_What you will do_
This exercise calls for the line with "Task: Select the", the line with "This screenshot has height=518, width=835.", and all lines between them in the material below, output exactly and with no other lines.

* * *

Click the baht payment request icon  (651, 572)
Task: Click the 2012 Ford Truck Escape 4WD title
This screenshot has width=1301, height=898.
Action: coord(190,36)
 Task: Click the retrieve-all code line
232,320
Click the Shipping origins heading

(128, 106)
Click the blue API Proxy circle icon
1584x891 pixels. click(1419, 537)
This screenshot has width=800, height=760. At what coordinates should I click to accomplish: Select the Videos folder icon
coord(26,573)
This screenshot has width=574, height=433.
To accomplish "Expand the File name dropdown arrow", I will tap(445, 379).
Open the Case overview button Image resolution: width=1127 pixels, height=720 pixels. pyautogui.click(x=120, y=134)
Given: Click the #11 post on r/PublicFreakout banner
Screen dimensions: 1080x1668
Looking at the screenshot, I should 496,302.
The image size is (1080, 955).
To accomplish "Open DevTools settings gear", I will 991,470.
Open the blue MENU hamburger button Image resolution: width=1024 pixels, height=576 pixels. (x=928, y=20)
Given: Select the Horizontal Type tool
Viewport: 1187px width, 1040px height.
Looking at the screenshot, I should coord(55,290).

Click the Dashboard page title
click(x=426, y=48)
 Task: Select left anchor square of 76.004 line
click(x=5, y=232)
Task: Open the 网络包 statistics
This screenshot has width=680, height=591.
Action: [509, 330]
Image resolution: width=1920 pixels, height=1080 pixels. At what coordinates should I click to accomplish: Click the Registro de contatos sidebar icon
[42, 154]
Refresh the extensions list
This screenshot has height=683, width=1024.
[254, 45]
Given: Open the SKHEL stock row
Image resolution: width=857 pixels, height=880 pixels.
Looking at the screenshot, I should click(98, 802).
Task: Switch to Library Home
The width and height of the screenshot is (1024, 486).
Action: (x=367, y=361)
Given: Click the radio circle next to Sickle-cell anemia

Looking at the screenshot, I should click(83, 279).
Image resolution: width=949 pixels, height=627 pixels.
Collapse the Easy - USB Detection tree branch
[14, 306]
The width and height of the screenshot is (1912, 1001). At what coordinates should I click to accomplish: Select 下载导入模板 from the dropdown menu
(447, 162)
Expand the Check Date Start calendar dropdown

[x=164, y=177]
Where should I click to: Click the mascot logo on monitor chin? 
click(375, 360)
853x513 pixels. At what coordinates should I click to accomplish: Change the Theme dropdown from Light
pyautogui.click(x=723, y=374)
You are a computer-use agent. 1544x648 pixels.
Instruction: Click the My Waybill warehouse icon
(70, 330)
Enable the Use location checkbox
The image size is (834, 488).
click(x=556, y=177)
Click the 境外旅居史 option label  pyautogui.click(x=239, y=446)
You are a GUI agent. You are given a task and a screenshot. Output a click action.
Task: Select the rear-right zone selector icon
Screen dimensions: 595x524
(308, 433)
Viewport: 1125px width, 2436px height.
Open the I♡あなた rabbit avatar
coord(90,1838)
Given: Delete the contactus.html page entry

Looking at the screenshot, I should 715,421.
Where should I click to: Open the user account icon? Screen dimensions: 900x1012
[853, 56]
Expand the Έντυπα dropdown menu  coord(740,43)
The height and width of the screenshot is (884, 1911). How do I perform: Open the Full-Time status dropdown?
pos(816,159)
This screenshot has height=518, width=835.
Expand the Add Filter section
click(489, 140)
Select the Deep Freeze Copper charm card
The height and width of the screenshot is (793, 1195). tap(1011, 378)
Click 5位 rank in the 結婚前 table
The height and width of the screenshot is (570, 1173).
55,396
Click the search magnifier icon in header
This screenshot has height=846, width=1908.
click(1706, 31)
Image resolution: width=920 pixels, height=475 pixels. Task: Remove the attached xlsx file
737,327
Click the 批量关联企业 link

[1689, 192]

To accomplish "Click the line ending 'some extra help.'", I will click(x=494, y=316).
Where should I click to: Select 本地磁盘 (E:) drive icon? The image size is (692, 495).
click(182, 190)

* * *

_Result for this exercise_
Task: Select the rear-right zone selector icon
Screen dimensions: 595x524
(308, 433)
Viewport: 1125px width, 2436px height.
Open the I♡あなた rabbit avatar
coord(90,1838)
Given: Delete the contactus.html page entry

Looking at the screenshot, I should 715,421.
Where should I click to: Open the user account icon? Screen dimensions: 900x1012
[853, 56]
Expand the Έντυπα dropdown menu  coord(740,43)
The height and width of the screenshot is (884, 1911). How do I perform: Open the Full-Time status dropdown?
pos(816,159)
This screenshot has height=518, width=835.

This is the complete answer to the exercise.